When I read those words, I
can almost feel Paul’s experience of the crucified and risen Jesus.
That was one of the first meanings of the cross for those early
followers of Jesus – the cross was a powerful symbol of God’s total
solidarity with human pain and suffering – a symbol of God’s presence
especially when the only prayer that can roll off our lips is the Jesus
prayer; not the one in today’s gospel, but the one he prayed from the cross:
“My God, my God why have you
forsaken me?” When I learned that Pastor
August Ludvig Storm wrote the lyrics of this hymn toward the end of his
life, looking back upon his life after he had suffered much, it caused me to
look back on my life. As I look back on my life
reflectively, I now see much more clearly God’s presence that surrounded me
at those dark and despairing times when the only prayer I could pray was,
“My God, why have you forsaken
me?” I see how God’s
presence often came through other people who
were willing to enter into my pain and share some of my burden with me; came
through others who were willing to let my life flow into theirs and their
life into mine and at that intersection the Spirit-presence of God was
ignited. In my mind, there is a
difference being thankful “for” the circumstance and thankful “in” the
circumstance. In those days of my youth
when I was so filled with bitterness and anger about my life circumstance, I
experienced God’s presence through the cherishing love of my mother that
kept a flicker of hope and love alive in my soul so that ultimately despair,
bitterness and cynicism did not finally win me over.

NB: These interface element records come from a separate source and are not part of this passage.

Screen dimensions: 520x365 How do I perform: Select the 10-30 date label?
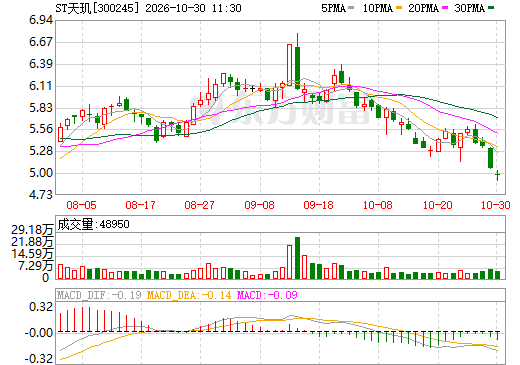tap(496, 205)
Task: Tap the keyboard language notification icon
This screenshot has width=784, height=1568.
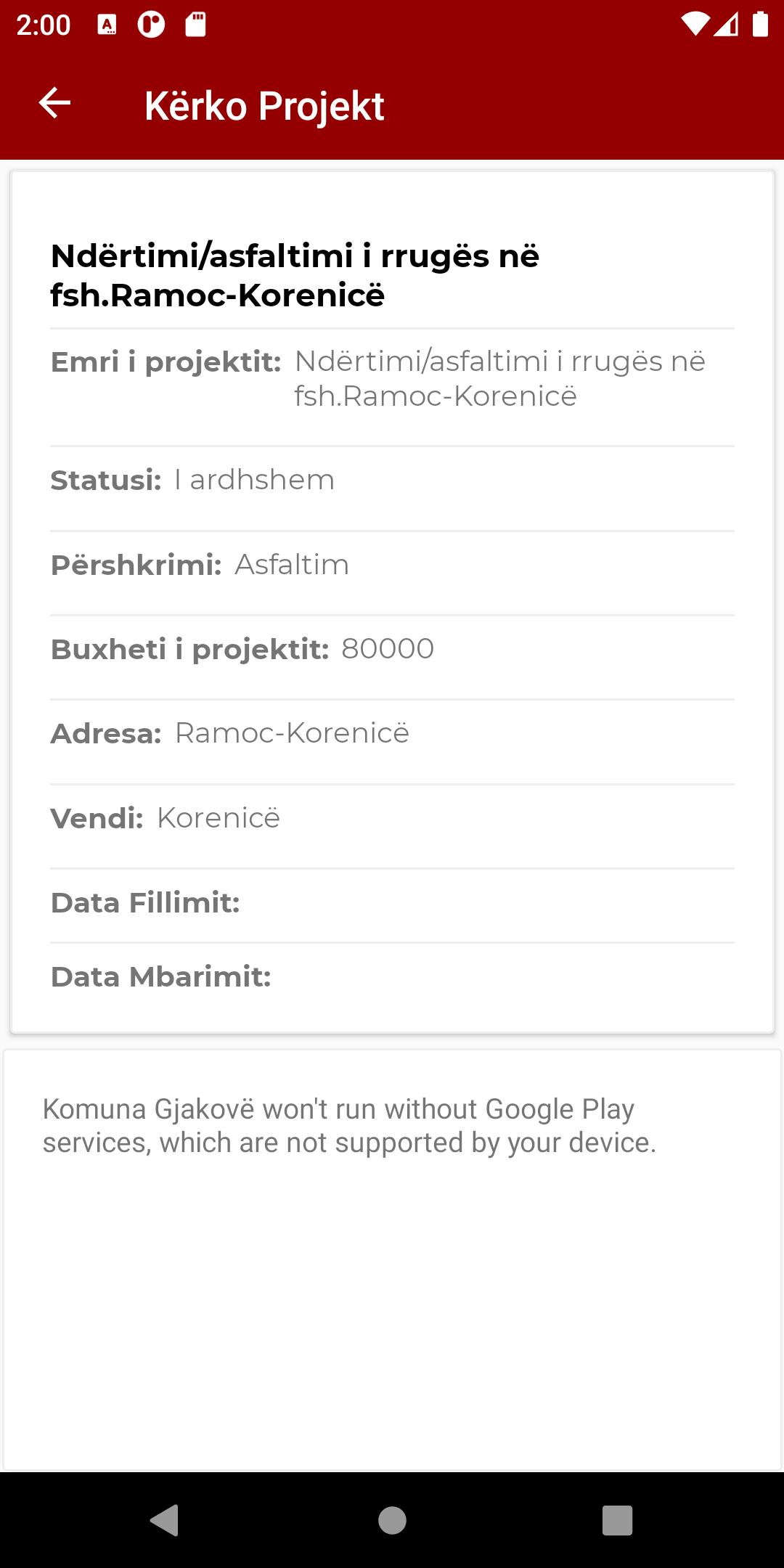Action: click(107, 25)
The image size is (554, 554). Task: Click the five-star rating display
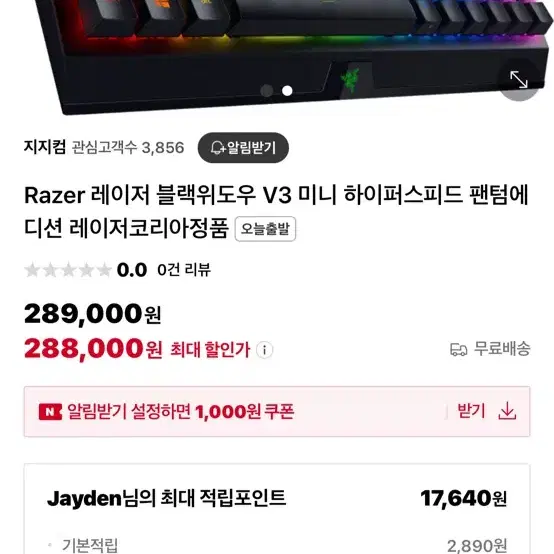tap(68, 270)
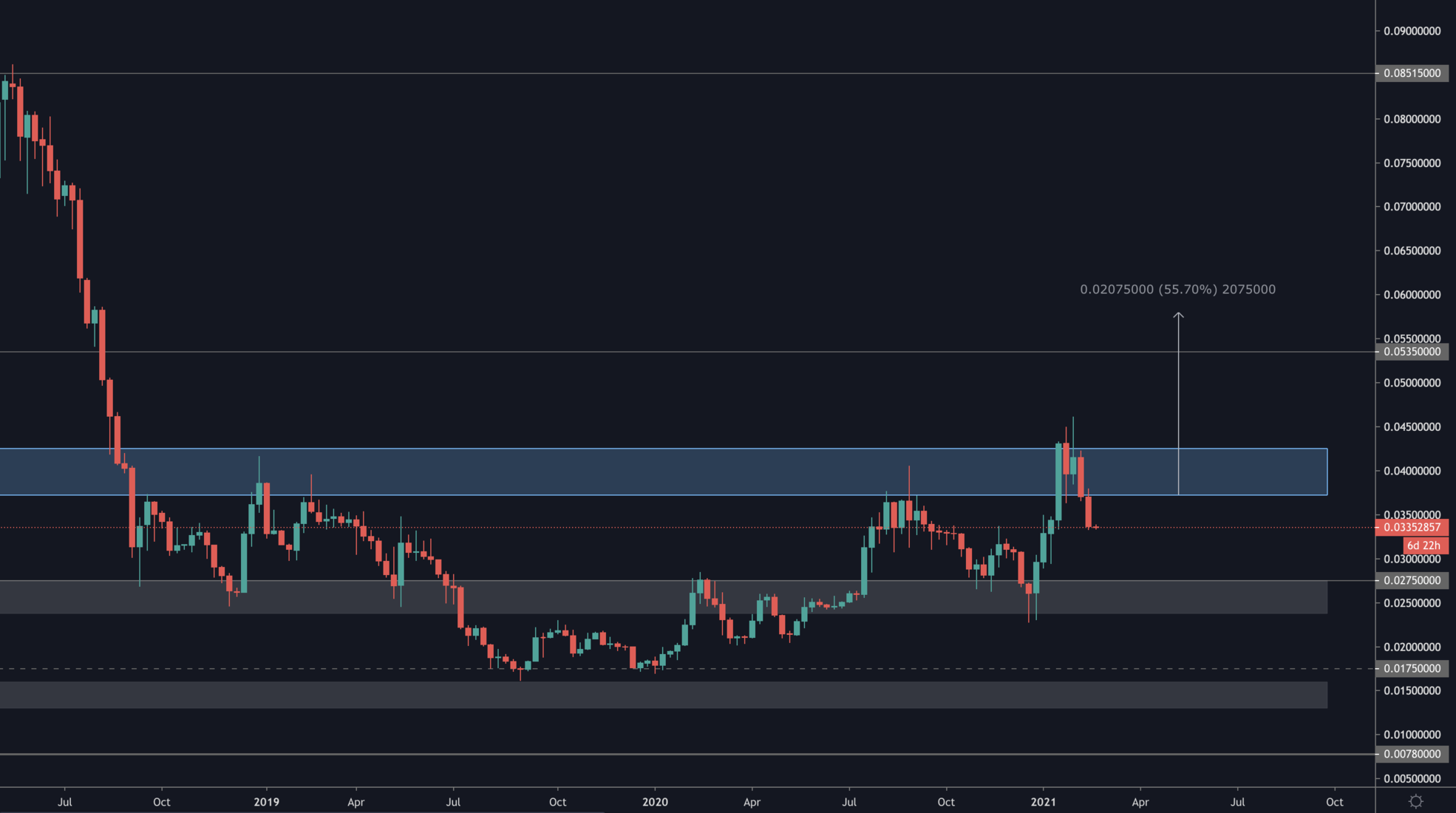The height and width of the screenshot is (813, 1456).
Task: Click the 0.07000000 tick on price scale
Action: [x=1412, y=207]
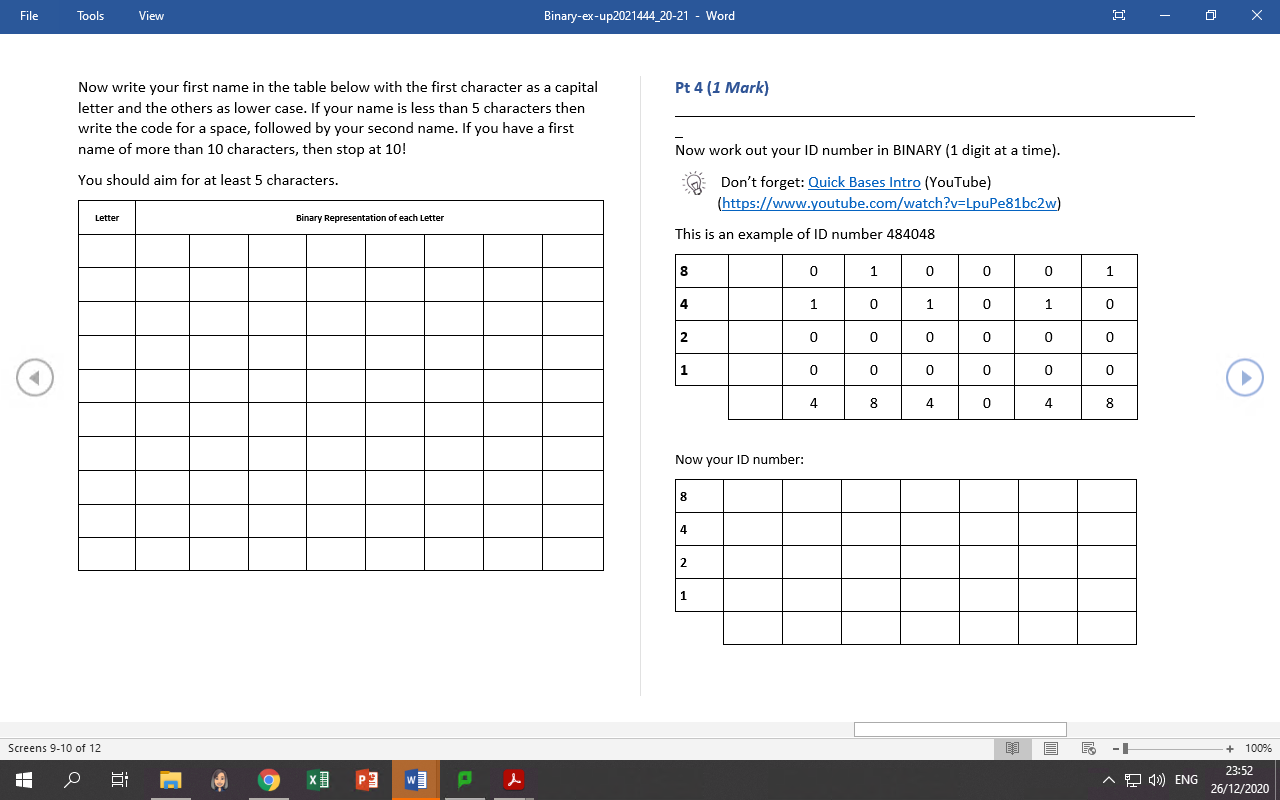Open the File menu
This screenshot has width=1280, height=800.
(29, 15)
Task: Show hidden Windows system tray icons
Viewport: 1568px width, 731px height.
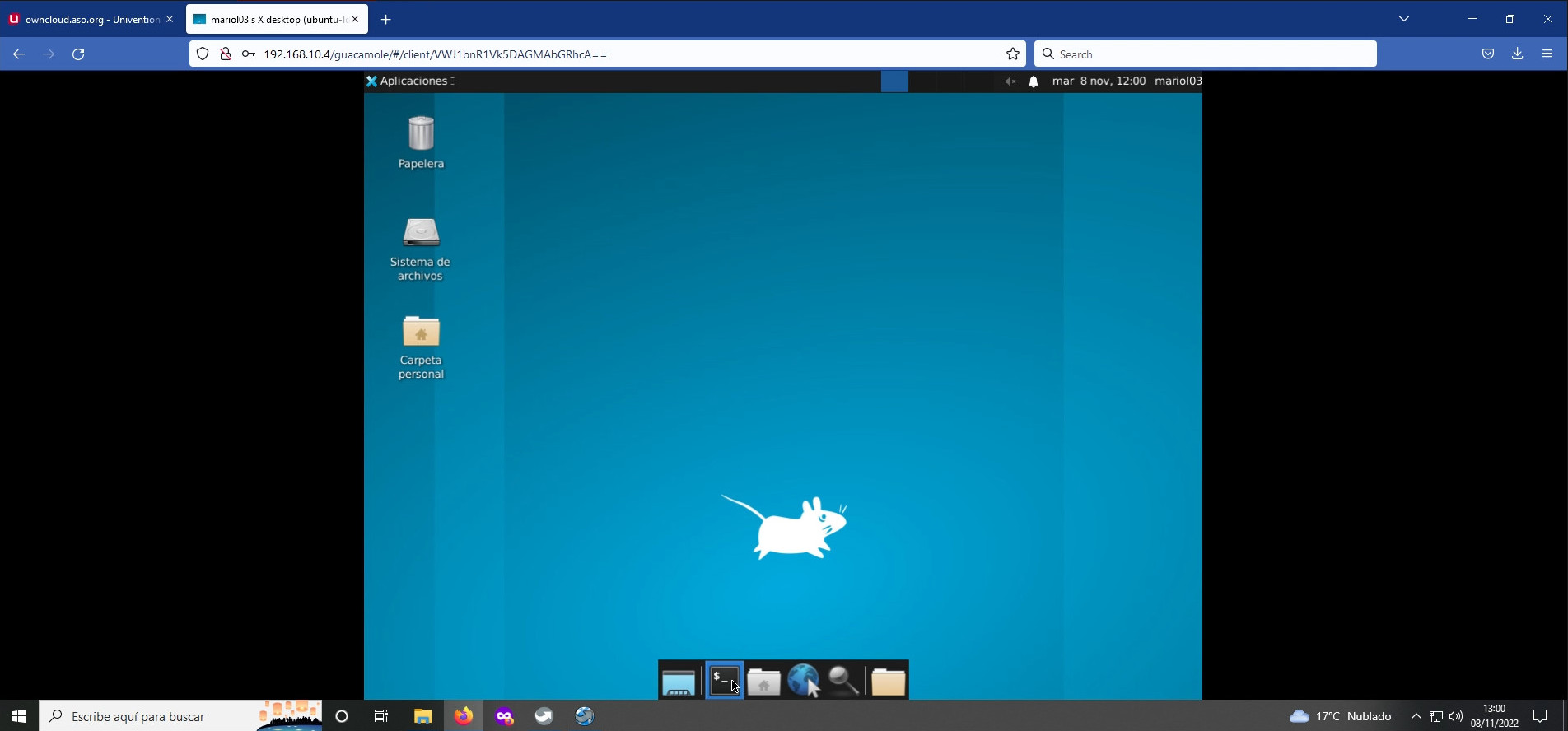Action: pos(1416,716)
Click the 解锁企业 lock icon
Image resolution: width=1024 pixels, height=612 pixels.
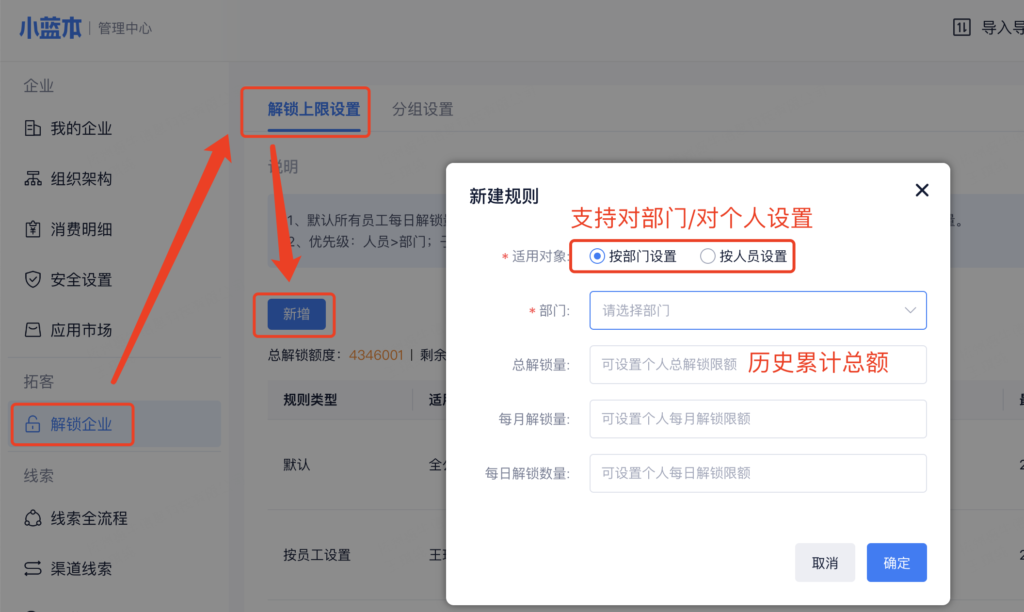click(32, 425)
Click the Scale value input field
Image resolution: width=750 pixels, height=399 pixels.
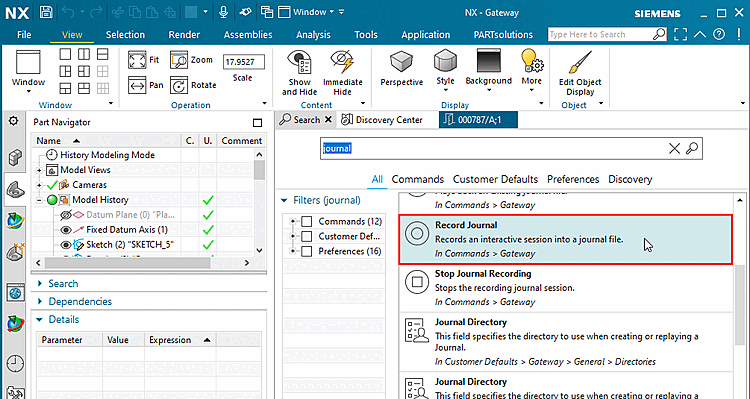pos(243,62)
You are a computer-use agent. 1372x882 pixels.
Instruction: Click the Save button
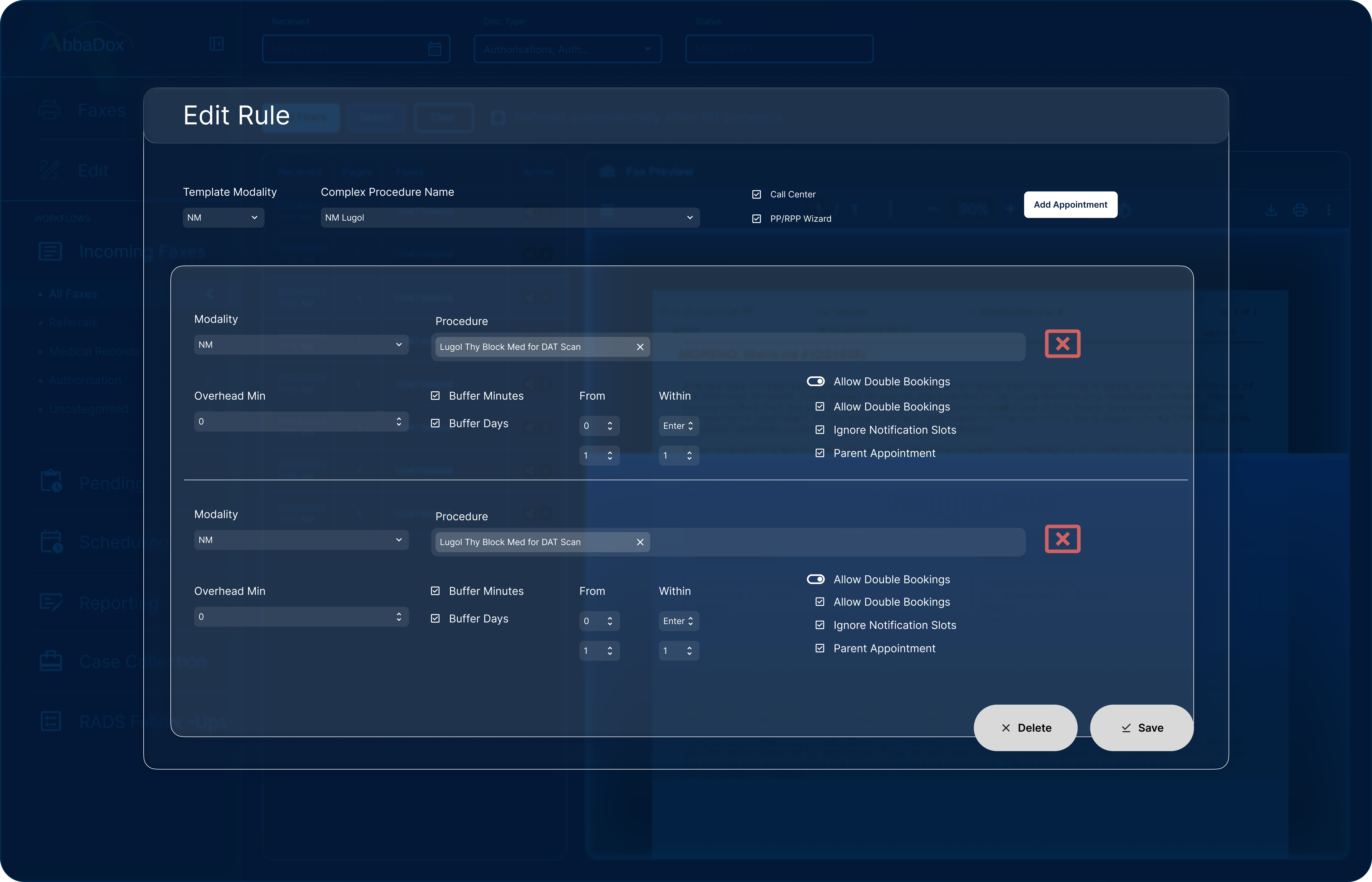1141,727
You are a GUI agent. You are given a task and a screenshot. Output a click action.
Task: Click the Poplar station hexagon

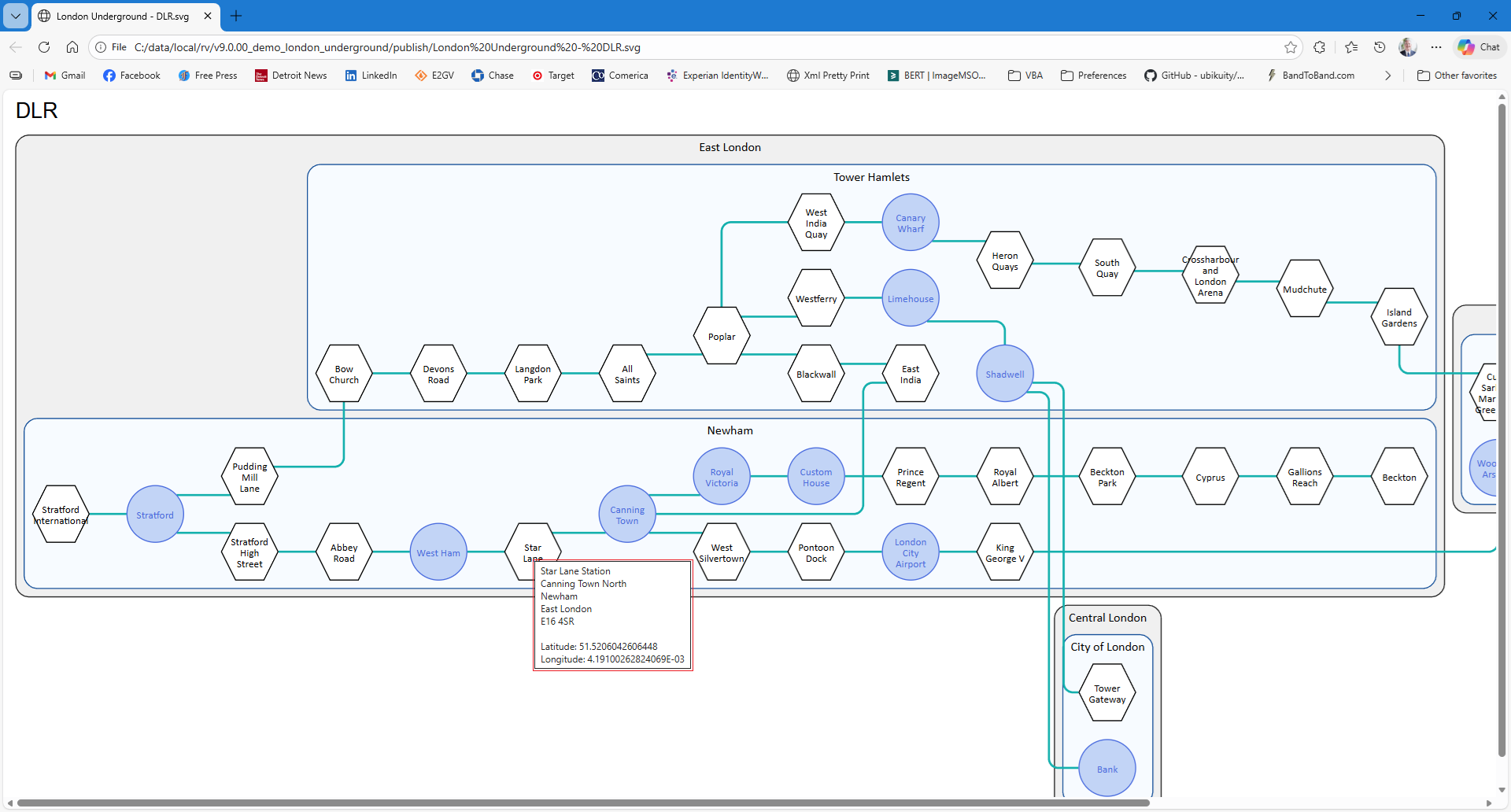tap(722, 336)
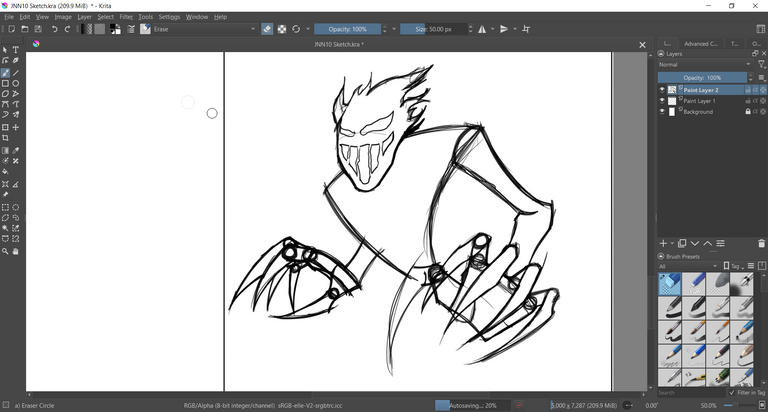Viewport: 768px width, 412px height.
Task: Click the Undo arrow in toolbar
Action: point(55,29)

Those months leading up to
and after my spinal surgery I experienced God’s presence through the
multifaceted and artfully expressed love of Marcia who seemed to always know
just what I needed whether it was comforting love when I was despairing,
understanding love when I was confused, or challenging and confronting love
when I was wallowing in self-pity.
I look back and I see how
in those circumstances and numerous others the God-presence that was there
for me has transformed me, changed me, made me a different person; more
fully human; more sensitized and in touch with the pain and pathos of
others; more willing to let my life flow into other’s and other’s flow into
mine as we bear one another’s burdens in love. I look back at those myriad
of times when I might have given up and gone under, but I did not.
A strength beyond my own, that often came through others, welled up
within me, and I carried on. I look back at those times
when my own foolishness or confusion might have finally done me in, but a
wisdom beyond my own, that often came through others, lighted a path just
enough to lead me home through
the wilderness. I look back at it all, good
and bad, joyous and grievous, and I see much more clearly the God-presence
and grace that has been there all along "in" every circumstance – that empowers me to simply,
yet profoundly, say today with the apostle Paul and Pastor August Ludvig
Storm, THANKS!
Hymn Referenced in Joe’s Sermon Thanks to God for my
redeemer, Thanks for all Thou dost provide! Thanks for prayers
that Thou hast answered, Thanks for what Thou dost deny! Thanks for roses by the
wayside, Thanks for thorns their stems contain!